(Stored data)
────────────────────
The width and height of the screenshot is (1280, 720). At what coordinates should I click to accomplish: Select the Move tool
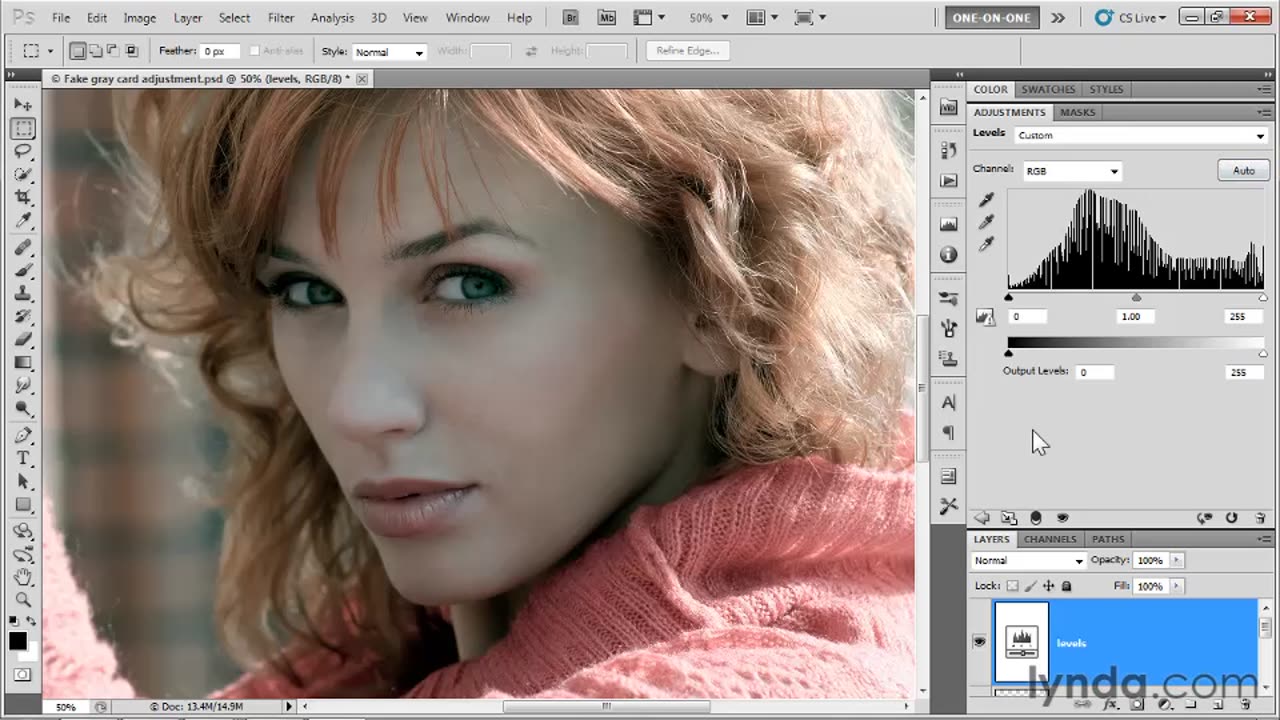(x=23, y=105)
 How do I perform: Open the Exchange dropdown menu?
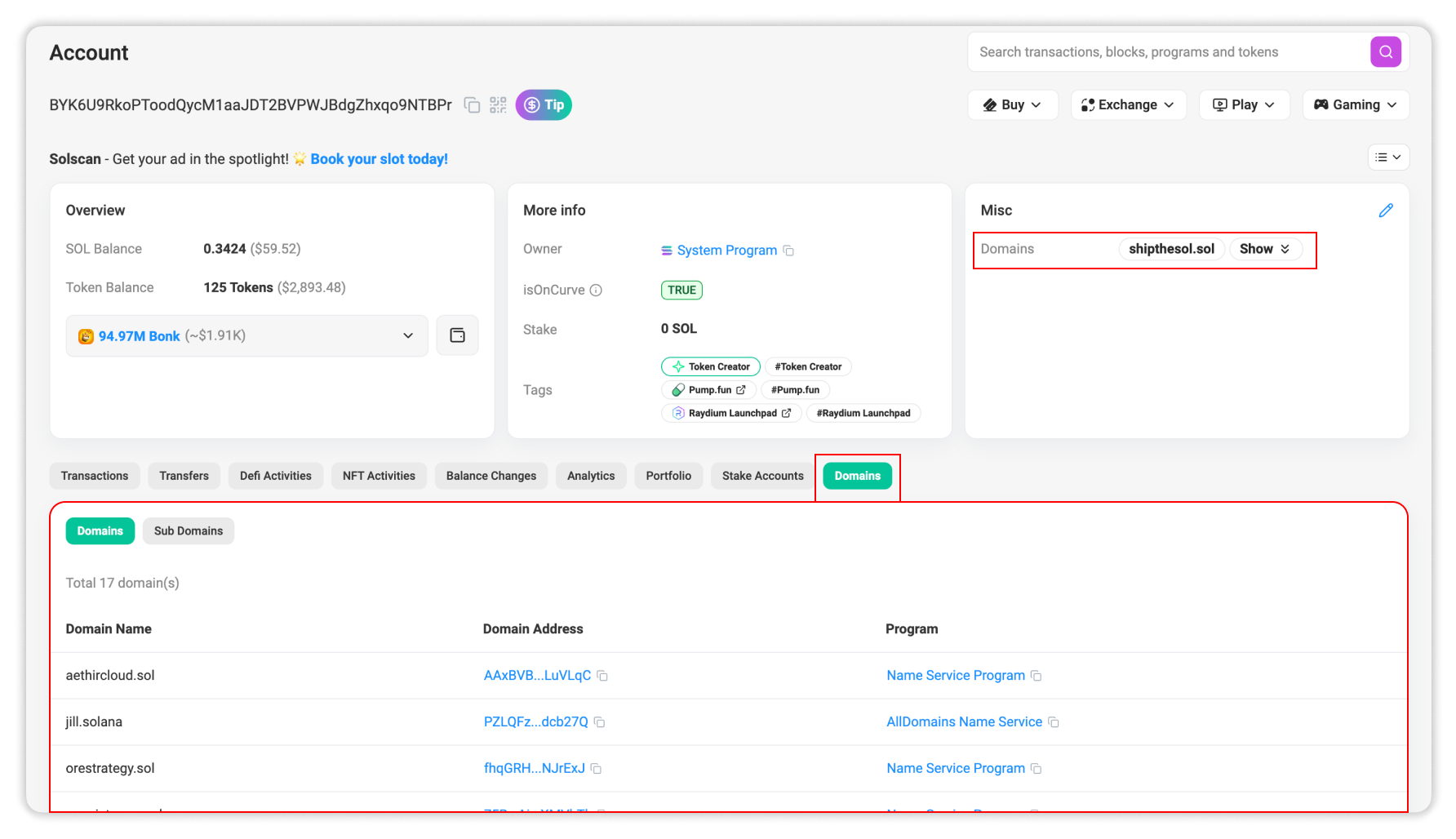click(1128, 105)
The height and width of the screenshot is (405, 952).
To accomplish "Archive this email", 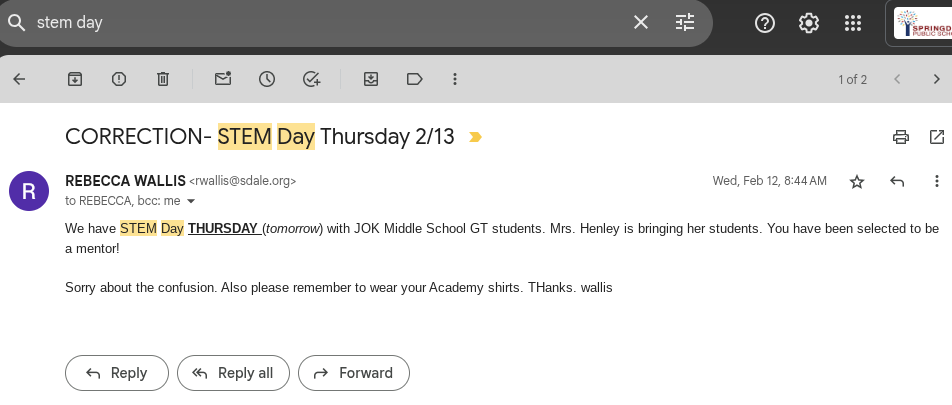I will tap(75, 79).
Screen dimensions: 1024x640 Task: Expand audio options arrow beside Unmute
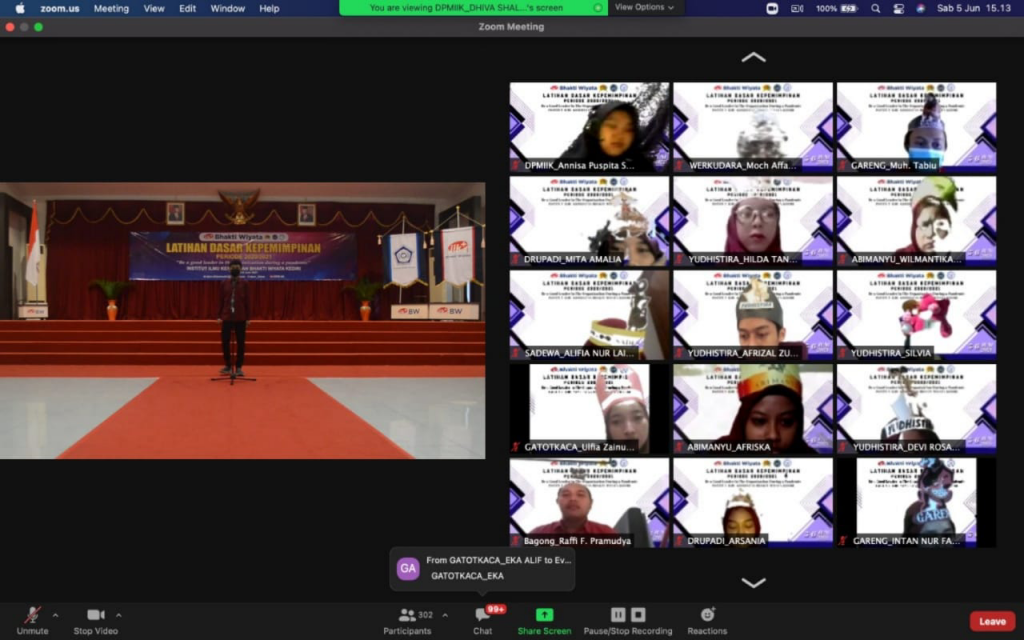[x=55, y=615]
────────────────────
Required action: Beginning with the line where "Screen dimensions: 1024x640" appears, transcribe the records above word for word through their last line, and include no pictures.

Exercise solution:
Screen dimensions: 1024x640 Task: Expand audio options arrow beside Unmute
[x=55, y=615]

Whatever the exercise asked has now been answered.